Dollar General Corp. is adding more food to its assortment and snapping up market share, but profit-margin pressure demonstrates the impact the push is having.
Dollar General DG, -7.49% stock closed down 7.5% in Thursday trading after the discount retailer reported fourth-quarter earnings per share of $1.84, below the $1.89 FactSet consensus.
However, sales rose 8.5% to $6.65 billion. And the company introduced two new initiatives: DG Fresh, which has already brought more fresh and frozen foods to about 300 stores, and Fast Track, an effort to improve in-store productivity and convenience to customers.
The spending on those two programs is expected to be $50 million in 2019.
Read: Anheuser-Busch chasing online beer sales as grocery e-commerce picks up steam
Todd Vasos, Dollar General’s chief executive, outlined three goals for DG Fresh on the earnings call: reduce product calls, which will give margins a boost; drive up in-stock levels and, therefore, sales; and increase value for customers.
“Today there are many items we cannot cost-effectively procure through our current mode, and in addition, self-distribution will allow us to offer a wider selection of our own private brands to provide our customers with even more compelling value,” Vasos said, according to a FactSet transcript.

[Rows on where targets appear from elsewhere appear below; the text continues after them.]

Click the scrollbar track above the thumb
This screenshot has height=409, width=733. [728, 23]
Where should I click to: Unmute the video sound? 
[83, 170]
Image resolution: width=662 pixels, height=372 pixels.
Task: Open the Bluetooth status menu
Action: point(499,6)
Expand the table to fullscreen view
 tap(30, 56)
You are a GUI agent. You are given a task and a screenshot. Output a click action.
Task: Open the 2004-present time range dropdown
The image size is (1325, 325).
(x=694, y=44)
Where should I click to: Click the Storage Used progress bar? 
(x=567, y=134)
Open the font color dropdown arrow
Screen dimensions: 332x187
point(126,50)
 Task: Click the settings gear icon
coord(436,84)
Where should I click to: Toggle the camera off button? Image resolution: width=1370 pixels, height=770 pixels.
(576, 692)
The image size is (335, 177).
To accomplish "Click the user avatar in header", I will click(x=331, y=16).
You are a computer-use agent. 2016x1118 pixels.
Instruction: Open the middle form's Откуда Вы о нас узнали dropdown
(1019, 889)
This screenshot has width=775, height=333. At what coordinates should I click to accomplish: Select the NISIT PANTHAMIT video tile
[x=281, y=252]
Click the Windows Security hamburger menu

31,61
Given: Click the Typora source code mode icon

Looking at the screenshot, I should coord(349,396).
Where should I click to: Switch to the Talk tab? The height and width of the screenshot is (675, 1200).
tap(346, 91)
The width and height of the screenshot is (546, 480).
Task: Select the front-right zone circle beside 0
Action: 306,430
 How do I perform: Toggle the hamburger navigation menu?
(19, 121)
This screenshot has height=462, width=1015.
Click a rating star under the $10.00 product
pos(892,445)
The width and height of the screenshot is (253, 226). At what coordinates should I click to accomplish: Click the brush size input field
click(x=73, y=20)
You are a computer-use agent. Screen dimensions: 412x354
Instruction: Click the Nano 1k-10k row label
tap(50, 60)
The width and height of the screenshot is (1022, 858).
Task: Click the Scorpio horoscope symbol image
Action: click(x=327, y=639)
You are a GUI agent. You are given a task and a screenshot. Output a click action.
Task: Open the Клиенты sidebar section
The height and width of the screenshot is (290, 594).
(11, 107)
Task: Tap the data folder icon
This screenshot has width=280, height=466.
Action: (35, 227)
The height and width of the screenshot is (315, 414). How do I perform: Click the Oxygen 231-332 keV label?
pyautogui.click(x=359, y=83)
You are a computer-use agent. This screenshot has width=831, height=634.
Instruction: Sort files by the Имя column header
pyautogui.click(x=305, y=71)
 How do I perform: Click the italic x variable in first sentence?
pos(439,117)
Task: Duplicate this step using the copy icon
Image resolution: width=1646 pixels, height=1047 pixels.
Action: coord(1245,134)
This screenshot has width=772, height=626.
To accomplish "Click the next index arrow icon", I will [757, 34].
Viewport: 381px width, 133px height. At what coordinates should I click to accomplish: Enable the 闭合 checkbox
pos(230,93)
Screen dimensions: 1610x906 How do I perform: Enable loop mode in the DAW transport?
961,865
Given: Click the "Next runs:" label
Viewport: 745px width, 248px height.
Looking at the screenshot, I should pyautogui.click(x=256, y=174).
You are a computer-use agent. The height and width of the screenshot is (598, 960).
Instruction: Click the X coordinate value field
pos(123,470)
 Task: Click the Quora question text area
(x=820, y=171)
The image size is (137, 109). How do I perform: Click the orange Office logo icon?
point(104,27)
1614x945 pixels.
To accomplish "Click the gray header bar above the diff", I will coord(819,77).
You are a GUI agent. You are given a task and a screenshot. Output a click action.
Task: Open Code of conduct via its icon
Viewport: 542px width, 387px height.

“Overall, we expect DG Fresh to allow us to do a better job of tailoring our product selection to fit the needs of our customers, particularly in rural areas.”
Raymond James still rates Dollar General a strong buy, but takes note of the damage to margins.
“Dollar General is not a margin expansion story, as management is continuing to successfully invest in market share,” analysts wrote.
UBS analysts also held on to their “buy” stock rating and $125 price target.
“[W]e believe [Dollar General’s] track record of execution and growth potential should allow it to continue taking share going forward,” analysts said.
Edward Jones rates Dollar General shares “buy” and has them on its Stock Focus List, calling the fundamentals of the dollar-store sector “solid.”
See: Build-A-Bear wants to crash shoppers’ family vacations
Analyst Brian Yarbrough also lists three reasons why the company has “attractive store economics”: smaller stores of about 7,500 square feet become cash-flow positive within the first year; the company has a low-cost model that requires few workers and maintenance costs; and the small stores allow the company to go into places with low populations, adding to their convenience versus the competition.
Moreover, the stores aren’t as vulnerable to e-commerce encroachment.
Dollar General stock has gained 3.3% for the year to date, while the S&P 500 index SPX, -0.09% has rallied 12.1% for the period.